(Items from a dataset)
- - - -

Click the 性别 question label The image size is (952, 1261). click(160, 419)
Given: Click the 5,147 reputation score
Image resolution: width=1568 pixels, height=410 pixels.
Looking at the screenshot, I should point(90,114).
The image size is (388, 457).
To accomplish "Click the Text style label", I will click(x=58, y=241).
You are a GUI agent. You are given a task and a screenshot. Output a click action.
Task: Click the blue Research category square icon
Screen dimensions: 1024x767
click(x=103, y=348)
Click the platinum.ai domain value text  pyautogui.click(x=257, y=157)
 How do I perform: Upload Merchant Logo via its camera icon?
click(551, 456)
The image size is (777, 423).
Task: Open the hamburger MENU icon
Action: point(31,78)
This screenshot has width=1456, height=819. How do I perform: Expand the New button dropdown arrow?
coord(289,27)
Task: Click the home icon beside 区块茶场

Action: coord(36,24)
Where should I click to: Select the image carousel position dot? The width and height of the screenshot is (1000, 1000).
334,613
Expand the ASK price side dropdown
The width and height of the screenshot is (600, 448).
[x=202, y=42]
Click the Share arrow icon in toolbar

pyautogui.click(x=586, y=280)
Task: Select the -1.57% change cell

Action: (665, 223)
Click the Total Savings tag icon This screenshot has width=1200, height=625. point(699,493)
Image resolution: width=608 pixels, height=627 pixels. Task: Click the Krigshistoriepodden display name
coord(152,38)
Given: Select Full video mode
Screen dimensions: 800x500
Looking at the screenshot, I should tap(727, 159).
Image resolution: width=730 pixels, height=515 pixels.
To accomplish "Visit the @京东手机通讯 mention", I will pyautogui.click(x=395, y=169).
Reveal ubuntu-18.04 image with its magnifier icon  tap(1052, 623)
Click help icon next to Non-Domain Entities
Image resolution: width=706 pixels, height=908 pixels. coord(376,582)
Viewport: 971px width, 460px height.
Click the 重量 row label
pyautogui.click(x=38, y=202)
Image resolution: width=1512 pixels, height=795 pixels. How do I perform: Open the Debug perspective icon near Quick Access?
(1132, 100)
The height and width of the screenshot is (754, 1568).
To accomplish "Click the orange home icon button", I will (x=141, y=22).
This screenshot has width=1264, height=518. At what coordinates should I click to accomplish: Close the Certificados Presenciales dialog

- - - -

EXERCISE REQUIREMENTS — Write out exactly the lines from the one with "Task: Select the -1.57% change cell" through the end of the records above, both ends included, and leave out all other lines.

WRITTEN ANSWER —
Task: Select the -1.57% change cell

Action: (665, 223)
Click the Total Savings tag icon This screenshot has width=1200, height=625. point(699,493)
Image resolution: width=608 pixels, height=627 pixels. Task: Click the Krigshistoriepodden display name
coord(152,38)
Given: Select Full video mode
Screen dimensions: 800x500
Looking at the screenshot, I should tap(727, 159).
Image resolution: width=730 pixels, height=515 pixels.
To accomplish "Visit the @京东手机通讯 mention", I will pyautogui.click(x=395, y=169).
Reveal ubuntu-18.04 image with its magnifier icon  tap(1052, 623)
Click help icon next to Non-Domain Entities
Image resolution: width=706 pixels, height=908 pixels. coord(376,582)
Viewport: 971px width, 460px height.
Click the 重量 row label
pyautogui.click(x=38, y=202)
Image resolution: width=1512 pixels, height=795 pixels. How do I perform: Open the Debug perspective icon near Quick Access?
(1132, 100)
The height and width of the screenshot is (754, 1568).
To accomplish "Click the orange home icon button", I will (x=141, y=22).
This screenshot has width=1264, height=518. At what coordinates should I click to accomplish: Close the Certificados Presenciales dialog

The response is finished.